MATERIALS PROVIDED:

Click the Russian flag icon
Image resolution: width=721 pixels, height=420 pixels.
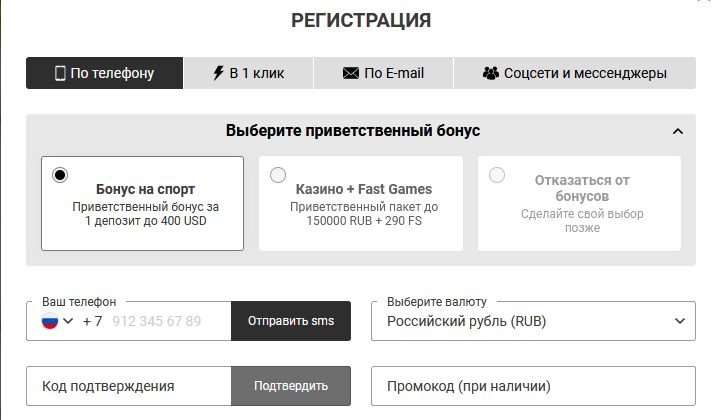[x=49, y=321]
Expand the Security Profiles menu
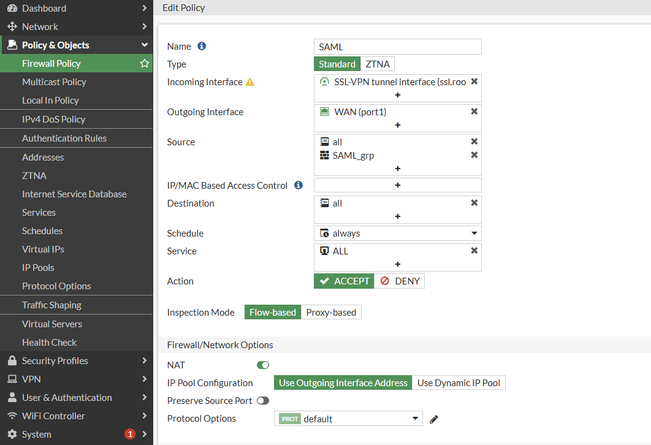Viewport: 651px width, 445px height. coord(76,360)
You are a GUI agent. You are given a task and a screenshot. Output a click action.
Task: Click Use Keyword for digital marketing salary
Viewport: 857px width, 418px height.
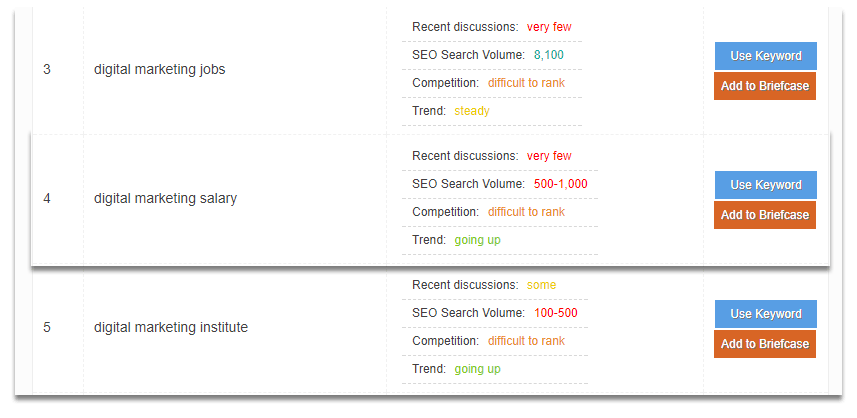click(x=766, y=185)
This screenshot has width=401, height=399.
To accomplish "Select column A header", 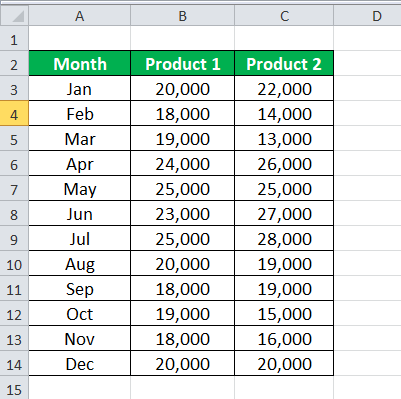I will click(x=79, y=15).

TASK: Please give the records from the start through the line with "click(x=766, y=185)" as a Markdown table with the columns Row and Text, skipping blank lines. Leave the pictures out of the answer.

SOLUTION:
| Row | Text |
|---|---|
| 1 | Click the Russian flag icon |
| 2 | Image resolution: width=721 pixels, height=420 pixels. |
| 3 | [x=49, y=321] |
| 4 | Expand the Security Profiles menu |
| 5 | Viewport: 651px width, 445px height. coord(76,360) |
| 6 | You are a GUI agent. You are given a task and a screenshot. Output a click action. |
| 7 | Task: Click Use Keyword for digital marketing salary |
| 8 | Viewport: 857px width, 418px height. |
| 9 | click(x=766, y=185) |